_Source records_:
· · · · ·
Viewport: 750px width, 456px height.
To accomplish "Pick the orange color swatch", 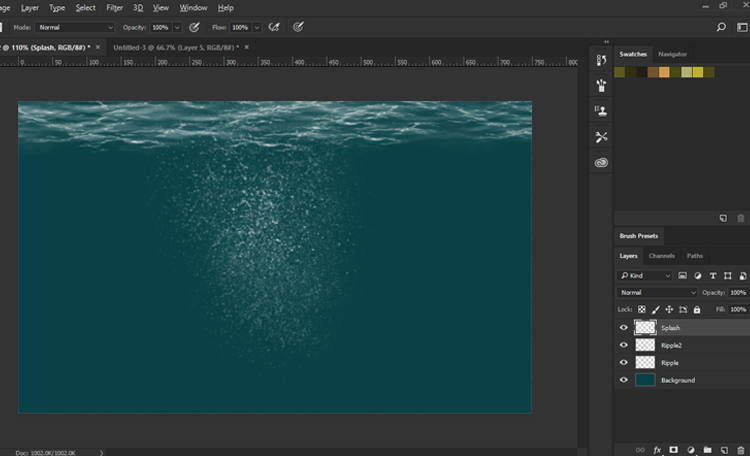I will (664, 72).
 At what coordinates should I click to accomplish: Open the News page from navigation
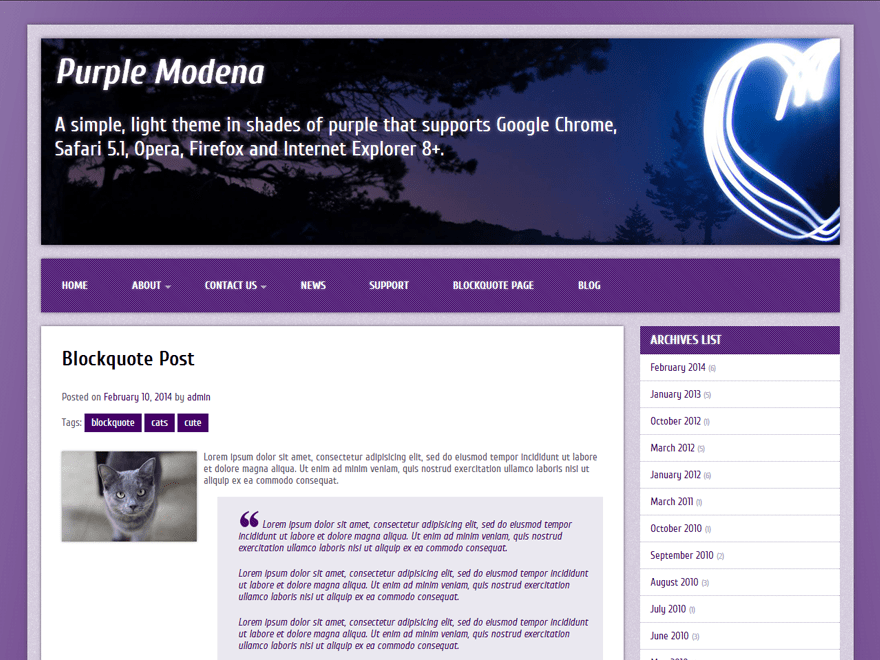pos(313,285)
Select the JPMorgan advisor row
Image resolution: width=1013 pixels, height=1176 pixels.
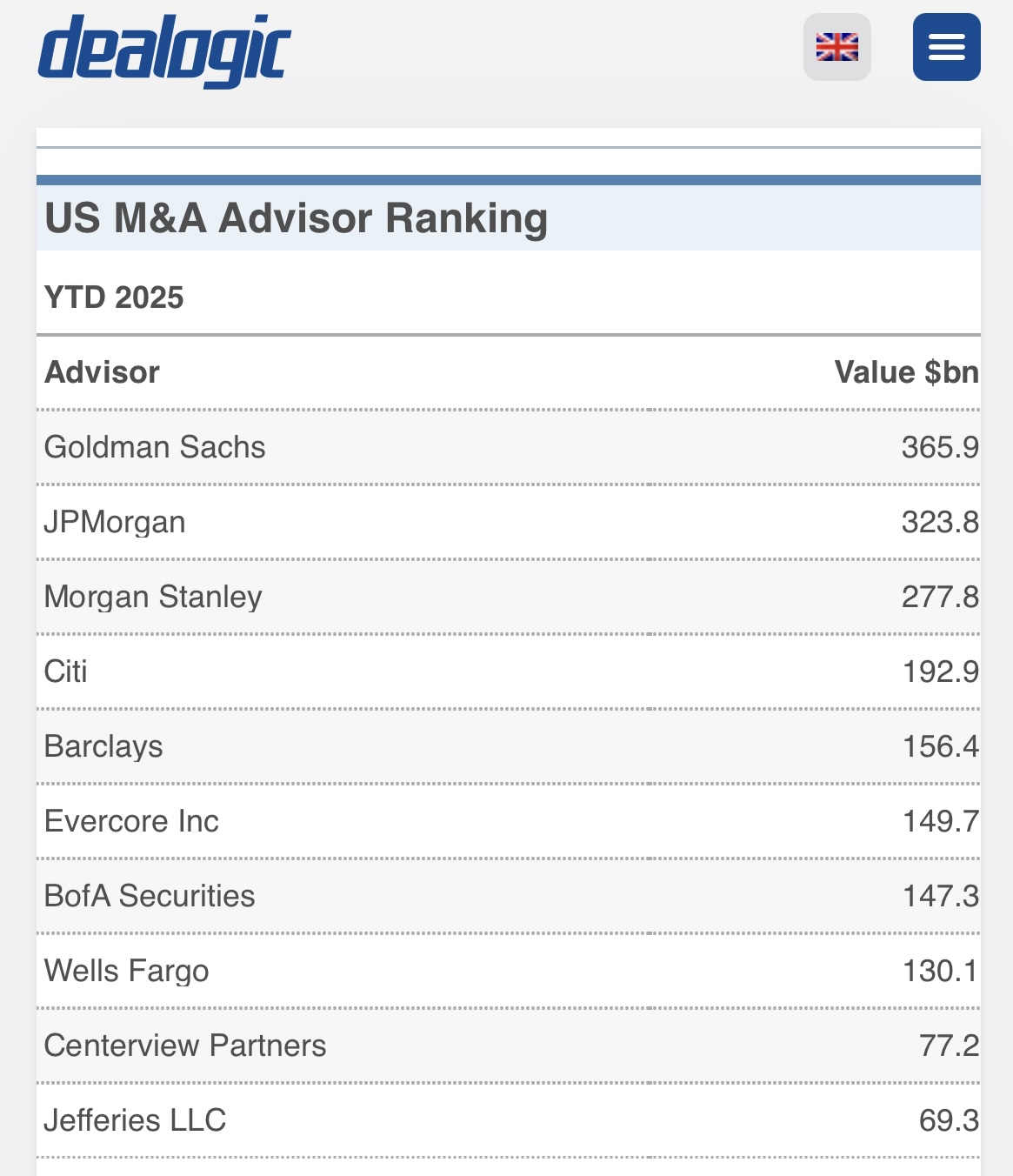[509, 522]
· · · · ·
Copy exactly the lines from the one containing "Select the JPMorgan advisor row" to the end of the records, both included, and leave the pictures out.

_Expected output_:
Select the JPMorgan advisor row
Image resolution: width=1013 pixels, height=1176 pixels.
[509, 522]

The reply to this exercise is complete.